- FRAGMENTO DEL DOCUMENTO -
--

Los incontables puestos callejeros, donde se vende comida, bebida e incluso teléfonos móviles, tienen estas candelas como único reclamo, porque en esta ciudad de 2,5 millones de habitantes hay muchas calles, y manzanas enteras, sin iluminación eléctrica.

Estas luces, que apenas permiten ver las caras de los vendedores, dan un aspecto fantasmagórico a la noche en el país del vudú, donde mucha gente asegura haber visto zombies con sus propios ojos.

De día, el panorama es menos mágico pero aún más espeluznante. Haití es el país más pobre de América y ocupa el puesto 147 del índice de desarrollo humano de la ONU. Las colinas que rodean Puerto Príncipe están sembradas de favelas.

En el centro de la ciudad hay desperdicios por todos lados. Todo el mundo parece intentar vender algo, pero faltan compradores en un país donde el 75% de la población vive con menos dedos dólares al día.

Por si fuera poco, Haití sufre la fuerza destructiva de los huracanes y las bandas armadas se cobran decenas de vidas cada mes. Desde el final de la dictadura de los Duvalier - Papa Doc y su hijo Baby Doc -en los años ochenta, el país ha tenido más gobiernos que Italia. Todas las intervenciones internacionales -y han sido muchas- han fracasado.

La actual misión de la ONU -la séptima, que cuenta con unos 9.000 efectivos, entre soldados y policías- pasa por un momento crítico. Cuando parecía que, por fin, estaban logrando avances en todos los frentes, estallaron graves disturbios a principios de este mes, que se saldaron con la muerte de cinco haitianos y un casco azul nigeriano.

Miles de manifestantes golpearon las verjas del Palacio Nacional y forzaron la destitución del primer ministro.

'Estos acontecimientos han demostrado que aún quedan muchos obstáculos. Pero vamos por buen camino', dijo el jefe de la misión de la ONU, Hédi Annabi.

--

- DATOS DISPONIBLES -
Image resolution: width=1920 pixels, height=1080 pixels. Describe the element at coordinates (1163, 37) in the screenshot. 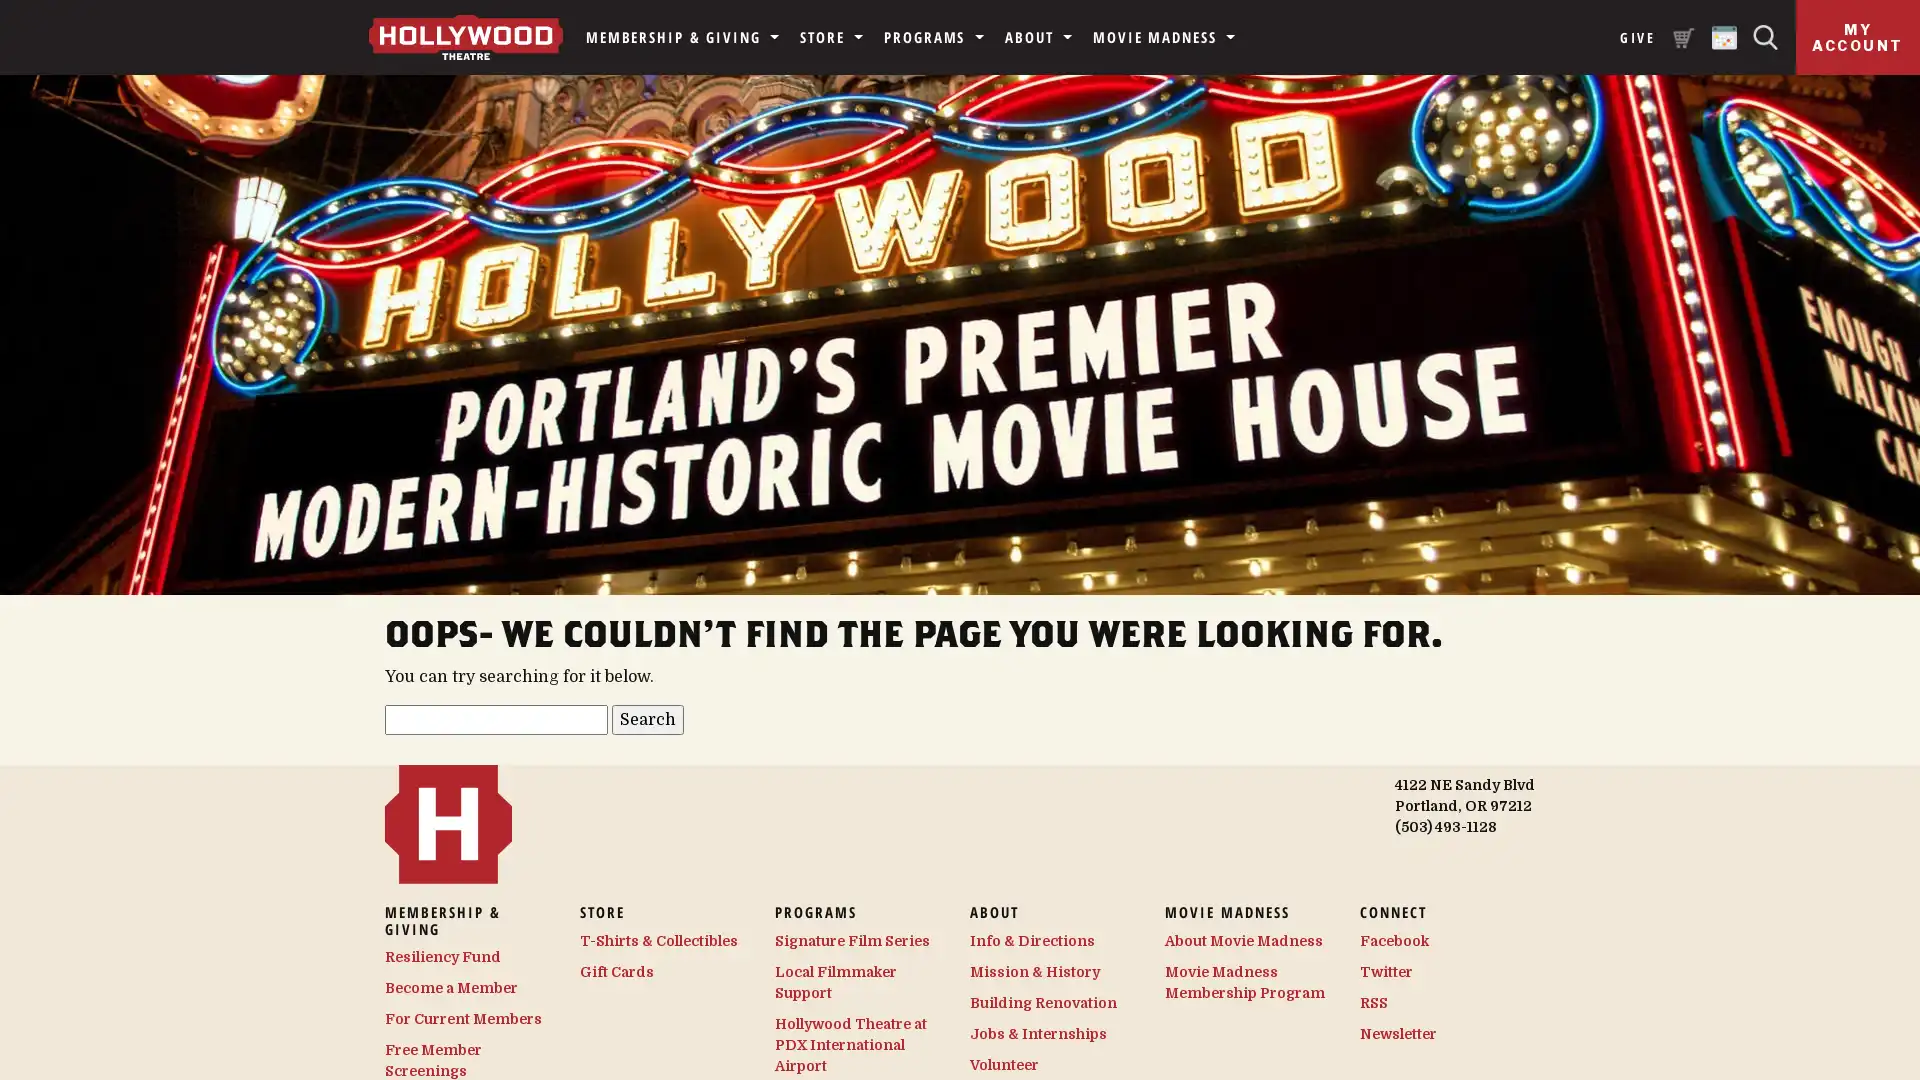

I see `MOVIE MADNESS` at that location.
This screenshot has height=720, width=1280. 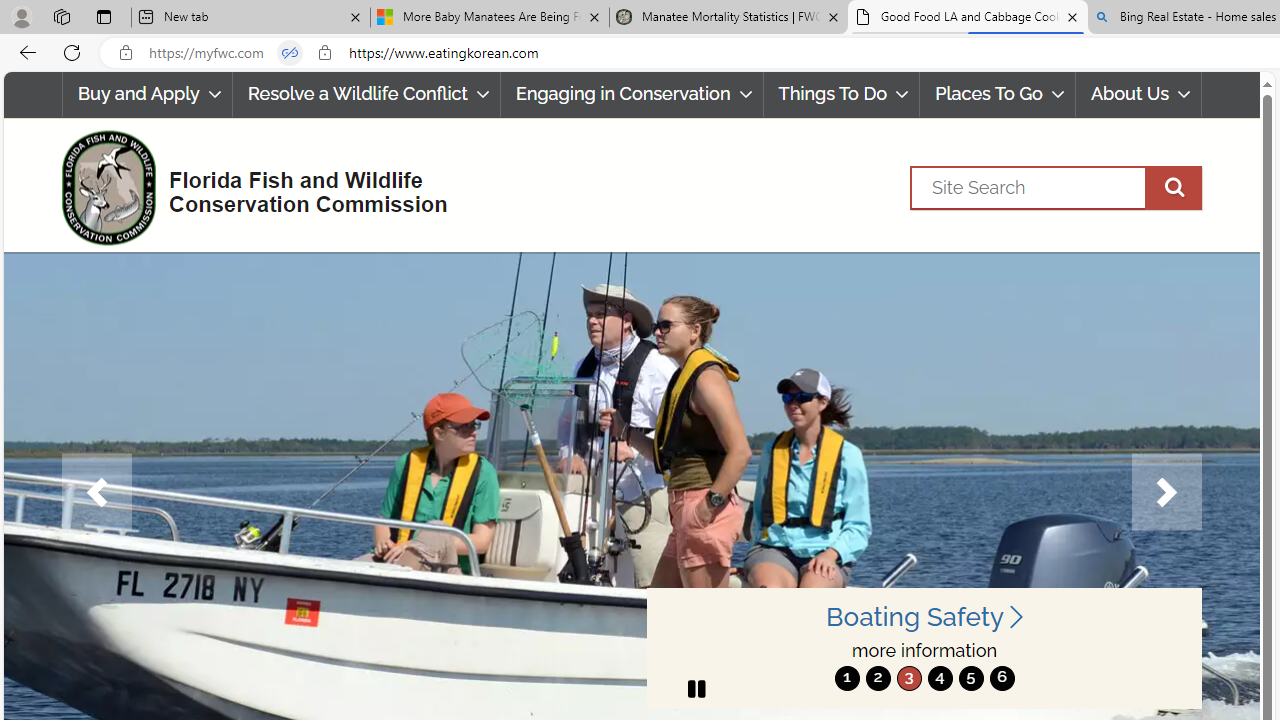 I want to click on 'About Us', so click(x=1138, y=94).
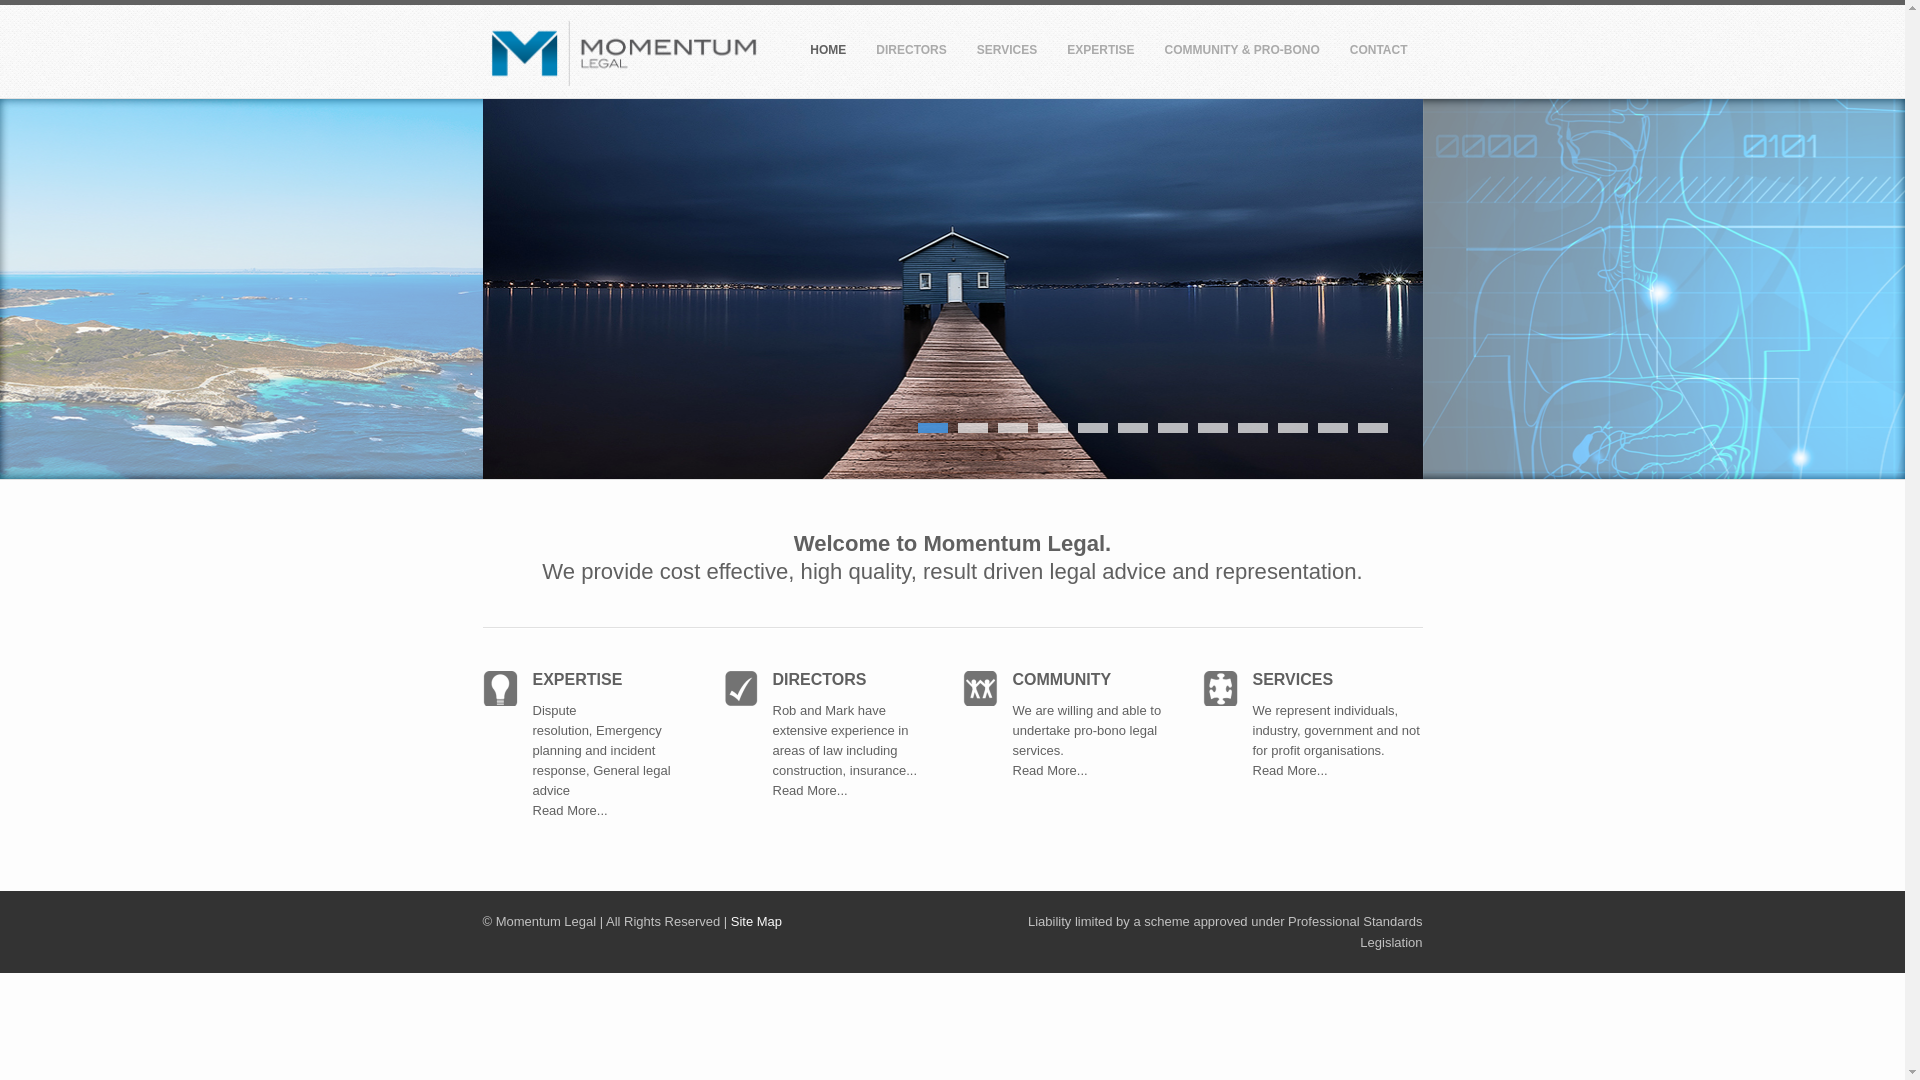 Image resolution: width=1920 pixels, height=1080 pixels. What do you see at coordinates (1318, 427) in the screenshot?
I see `'11'` at bounding box center [1318, 427].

--

- PREGUNTAS -
**a.** Según el fragmento sobre Haití, ¿con cuántos efectivos cuenta la actual misión de la ONU?
**b.** Copia sin cambios la parte del fragmento sobre Haití que se abre con las palabras que contienen "De día, el panorama" y se cierra con "sembradas de favelas.".
Los datos no guardan relación con el fragmento.

- RESPUESTAS POR PUNTO -
**a.** Con unos 9.000 efectivos, entre soldados y policías.

**b.**
De día, el panorama es menos mágico pero aún más espeluznante. Haití es el país más pobre de América y ocupa el puesto 147 del índice de desarrollo humano de la ONU. Las colinas que rodean Puerto Príncipe están sembradas de favelas.